-------- TEXT

Metadata-Version: 2.4
Name: levipy
Version: 0.1.1
Summary: Symbolic differential geometry and general relativity in SymPy, with a Lean 4 formal-verification bridge.
Author-email: Miraj Samarakkody <miraj.samarakkody@gmail.com>
License-Expression: MIT
Project-URL: Homepage, https://github.com/mirajcs/levipy
Project-URL: Repository, https://github.com/mirajcs/levipy
Project-URL: Issues, https://github.com/mirajcs/levipy/issues
Keywords: differential-geometry,general-relativity,sympy,symbolic,tensor,lean4,formal-verification
Classifier: Development Status :: 3 - Alpha
Classifier: Intended Audience :: Science/Research
Classifier: Operating System :: OS Independent
Classifier: Programming Language :: Python :: 3
Classifier: Programming Language :: Python :: 3.12
Classifier: Topic :: Scientific/Engineering :: Mathematics
Classifier: Topic :: Scientific/Engineering :: Physics
Requires-Python: >=3.12
Description-Content-Type: text/markdown
License-File: LICENSE
Requires-Dist: sympy>=1.14.0
Dynamic: license-file

# LeviPy

A pure-Python, [SymPy](https://www.sympy.org/)-backed library for **symbolic
differential geometry** and **general relativity** computations — the
Levi-Civita connection, curvature tensors, geodesics, and more, all computed
exactly as closed-form symbolic expressions.

What sets LeviPy apart is its **Lean 4 bridge**: it doesn't just *compute*
geometric quantities, it can export them as **machine-checkable proof
obligations** in [Lean 4](https://leanprover.github.io/) against
[Mathlib](https://leanprover-community.github.io/mathlib4_docs/) — turning a
symbolic curvature calculation into a formal theorem a proof assistant can
verify. See [Lean 4 formal verification](#lean-4-formal-verification-bridge).

----------------

• **TASK INSTRUCTIONS**:
**1.** Please print the stretch of the LeviPy description from "A pure-Python, [SymPy](https://www.sympy.org/)-backed" through "4 formal verification](#lean-4-formal-verification-bridge).".
**2.** According to the LeviPy description, what is the minimum Python version the package requires?
**3.** Pick up the LeviPy description where it stops and keep writing it.

-------- DATA EXCERPT

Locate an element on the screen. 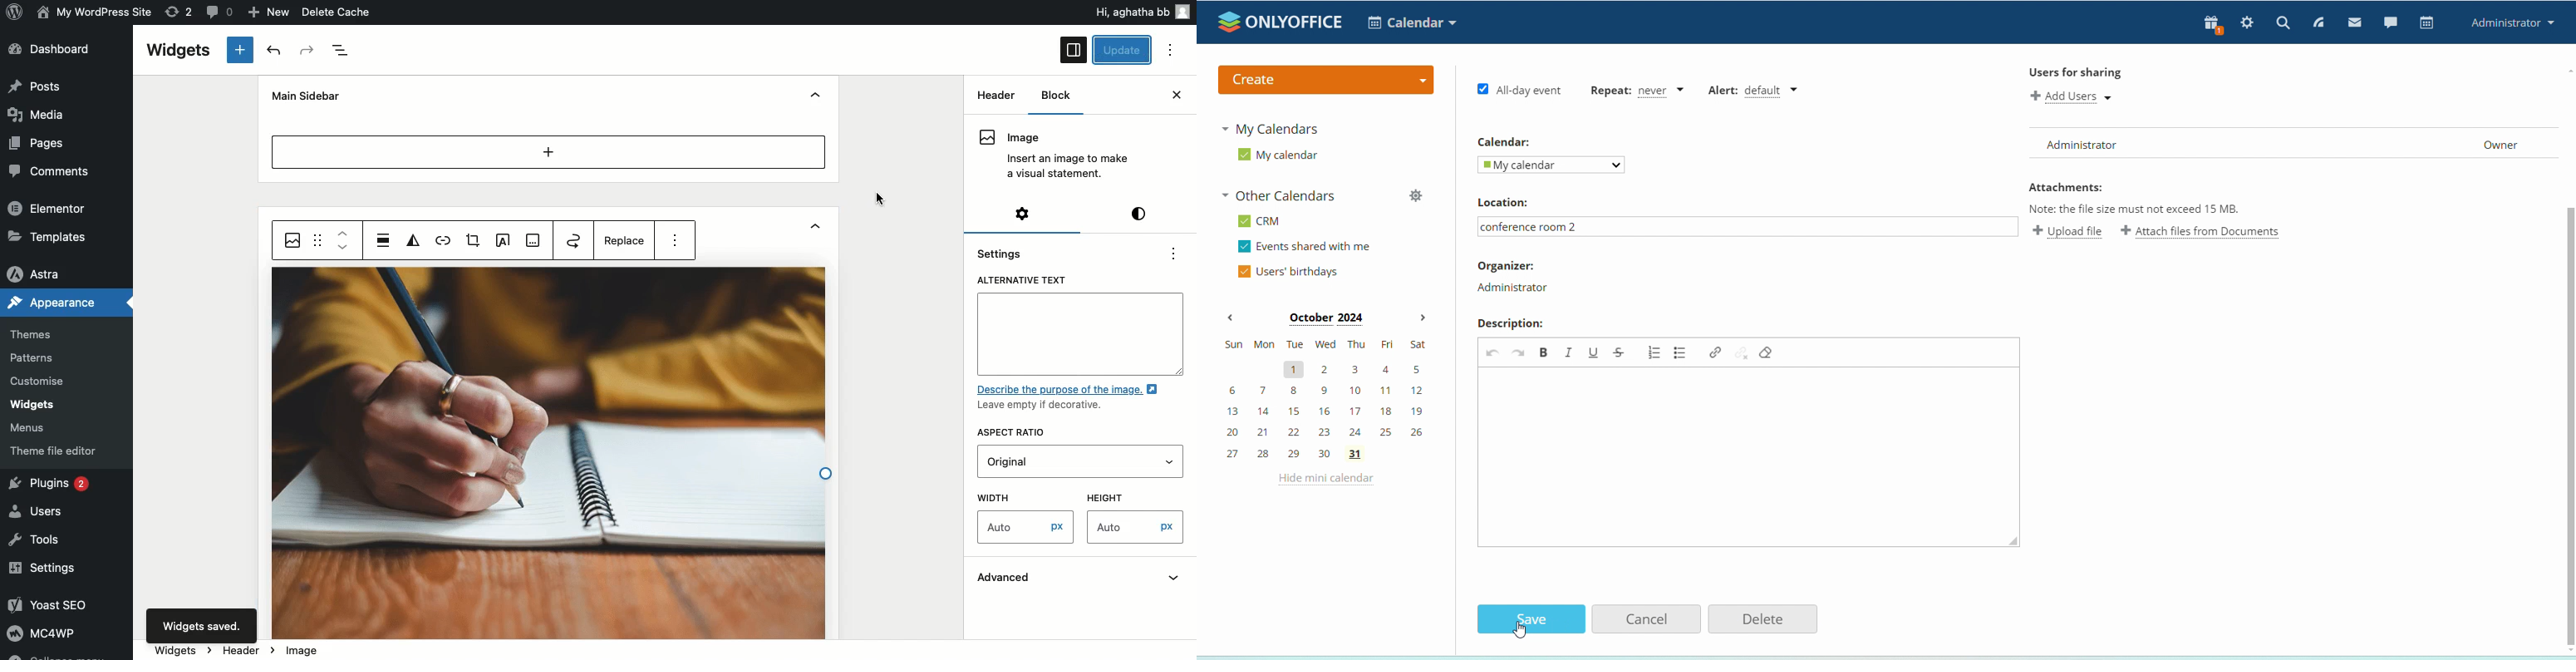  Image is located at coordinates (293, 240).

----------------

• **FINAL ANSWERS**:
**1.**
A pure-Python, [SymPy](https://www.sympy.org/)-backed library for **symbolic
differential geometry** and **general relativity** computations — the
Levi-Civita connection, curvature tensors, geodesics, and more, all computed
exactly as closed-form symbolic expressions.

What sets LeviPy apart is its **Lean 4 bridge**: it doesn't just *compute*
geometric quantities, it can export them as **machine-checkable proof
obligations** in [Lean 4](https://leanprover.github.io/) against
[Mathlib](https://leanprover-community.github.io/mathlib4_docs/) — turning a
symbolic curvature calculation into a formal theorem a proof assistant can
verify. See [Lean 4 formal verification](#lean-4-formal-verification-bridge).

**2.** Python 3.12 or newer.

**3.**
## Features

- **Metric tensor** `g_{ij}` with automatic inverse `g^{ij}`
- **Christoffel symbols** `Γ^k_{ij}` of the Levi-Civita connection
- **Riemann curvature** tensor `R^l_{ijk}`
- **Ricci tensor** `R_{ij}` and **Ricci scalar** `R`
- **Einstein tensor** `G_{ij}`
- **Geodesic equations** for an affinely parametrised curve
- **Parallel transport** of a vector field along a curve
- **Covariant derivatives** of vectors, covectors, and (1,1)-tensors
- **Lie bracket** `[X, Y]` of two vector fields
- **Lean 4 bridge** — translate SymPy expressions to Lean 4 terms, emit
  theorem stubs, and link to relevant [Mathlib](https://leanprover-community.github.io/mathlib4_docs/)
  lemmas for formal verification

All tensors derived from the metric are computed lazily and cached.

## Requirements

- Python ≥ 3.12
- [SymPy](https://www.sympy.org/) ≥ 1.14

This project uses [uv](https://docs.astral.sh/uv/) for environment and
dependency management.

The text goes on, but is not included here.